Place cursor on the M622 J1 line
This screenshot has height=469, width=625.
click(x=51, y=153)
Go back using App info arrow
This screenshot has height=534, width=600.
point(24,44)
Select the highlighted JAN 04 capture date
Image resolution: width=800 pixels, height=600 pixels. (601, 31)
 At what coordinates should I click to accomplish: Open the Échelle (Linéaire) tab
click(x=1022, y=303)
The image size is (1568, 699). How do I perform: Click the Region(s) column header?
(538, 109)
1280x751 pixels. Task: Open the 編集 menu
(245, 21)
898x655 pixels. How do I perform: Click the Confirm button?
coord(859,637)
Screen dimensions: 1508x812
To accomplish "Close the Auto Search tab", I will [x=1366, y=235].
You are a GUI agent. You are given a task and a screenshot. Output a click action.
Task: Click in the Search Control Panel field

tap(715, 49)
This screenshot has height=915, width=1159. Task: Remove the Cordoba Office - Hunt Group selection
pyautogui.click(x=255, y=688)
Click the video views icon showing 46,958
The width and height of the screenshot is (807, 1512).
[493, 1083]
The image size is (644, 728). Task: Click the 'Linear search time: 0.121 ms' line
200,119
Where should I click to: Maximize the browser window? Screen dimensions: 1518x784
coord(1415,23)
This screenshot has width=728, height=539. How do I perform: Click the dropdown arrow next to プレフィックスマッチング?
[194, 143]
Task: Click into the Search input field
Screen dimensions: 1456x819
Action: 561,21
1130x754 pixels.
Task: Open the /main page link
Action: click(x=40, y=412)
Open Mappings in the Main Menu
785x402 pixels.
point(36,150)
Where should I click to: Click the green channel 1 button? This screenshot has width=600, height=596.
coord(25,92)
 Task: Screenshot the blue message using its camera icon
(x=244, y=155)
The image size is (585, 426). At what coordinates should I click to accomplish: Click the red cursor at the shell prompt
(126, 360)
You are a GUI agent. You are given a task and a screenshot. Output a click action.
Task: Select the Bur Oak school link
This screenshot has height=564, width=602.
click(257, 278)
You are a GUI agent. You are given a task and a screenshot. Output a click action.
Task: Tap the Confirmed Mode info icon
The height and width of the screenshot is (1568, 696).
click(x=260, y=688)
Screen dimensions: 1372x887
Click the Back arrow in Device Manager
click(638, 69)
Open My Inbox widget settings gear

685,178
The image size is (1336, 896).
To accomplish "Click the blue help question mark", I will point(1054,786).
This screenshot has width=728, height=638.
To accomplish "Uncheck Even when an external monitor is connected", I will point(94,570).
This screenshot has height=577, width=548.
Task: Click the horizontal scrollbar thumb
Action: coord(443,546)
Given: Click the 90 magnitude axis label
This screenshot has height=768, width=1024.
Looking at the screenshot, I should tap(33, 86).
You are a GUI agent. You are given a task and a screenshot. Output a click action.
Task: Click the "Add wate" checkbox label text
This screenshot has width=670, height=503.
▬▬▬▬▬▬▬▬▬▬
▶ [SET EXERCISE]: Return every one of the rows above verbatim, without any alteration.

▶ [REPLY]:
Place cursor on the M622 J1 line
This screenshot has height=469, width=625.
click(x=51, y=153)
Go back using App info arrow
This screenshot has height=534, width=600.
point(24,44)
Select the highlighted JAN 04 capture date
Image resolution: width=800 pixels, height=600 pixels. (601, 31)
 At what coordinates should I click to accomplish: Open the Échelle (Linéaire) tab
click(x=1022, y=303)
The image size is (1568, 699). How do I perform: Click the Region(s) column header?
(538, 109)
1280x751 pixels. Task: Open the 編集 menu
(245, 21)
898x655 pixels. How do I perform: Click the Confirm button?
coord(859,637)
Screen dimensions: 1508x812
To accomplish "Close the Auto Search tab", I will [x=1366, y=235].
You are a GUI agent. You are given a task and a screenshot. Output a click action.
Task: Click in the Search Control Panel field

tap(715, 49)
This screenshot has height=915, width=1159. Task: Remove the Cordoba Office - Hunt Group selection
pyautogui.click(x=255, y=688)
Click the video views icon showing 46,958
The width and height of the screenshot is (807, 1512).
[493, 1083]
The image size is (644, 728). Task: Click the 'Linear search time: 0.121 ms' line
200,119
Where should I click to: Maximize the browser window? Screen dimensions: 1518x784
coord(1415,23)
This screenshot has width=728, height=539. How do I perform: Click the dropdown arrow next to プレフィックスマッチング?
[194, 143]
Task: Click into the Search input field
Screen dimensions: 1456x819
Action: 561,21
1130x754 pixels.
Task: Open the /main page link
Action: click(x=40, y=412)
Open Mappings in the Main Menu
785x402 pixels.
point(36,150)
Where should I click to: Click the green channel 1 button? This screenshot has width=600, height=596.
coord(25,92)
 Task: Screenshot the blue message using its camera icon
(x=244, y=155)
The image size is (585, 426). At what coordinates should I click to accomplish: Click the red cursor at the shell prompt
(126, 360)
You are a GUI agent. You are given a task and a screenshot. Output a click action.
Task: Select the Bur Oak school link
This screenshot has height=564, width=602.
click(257, 278)
You are a GUI agent. You are given a task and a screenshot. Output a click action.
Task: Tap the Confirmed Mode info icon
The height and width of the screenshot is (1568, 696).
click(x=260, y=688)
Screen dimensions: 1372x887
Click the Back arrow in Device Manager
click(638, 69)
Open My Inbox widget settings gear

685,178
The image size is (1336, 896).
To accomplish "Click the blue help question mark", I will point(1054,786).
This screenshot has width=728, height=638.
To accomplish "Uncheck Even when an external monitor is connected", I will point(94,570).
This screenshot has height=577, width=548.
Task: Click the horizontal scrollbar thumb
Action: coord(443,546)
Given: Click the 90 magnitude axis label
This screenshot has height=768, width=1024.
Looking at the screenshot, I should tap(33, 86).
You are a GUI agent. You are given a task and a screenshot. Output a click action.
Task: Click the "Add wate" checkbox label text
This screenshot has width=670, height=503.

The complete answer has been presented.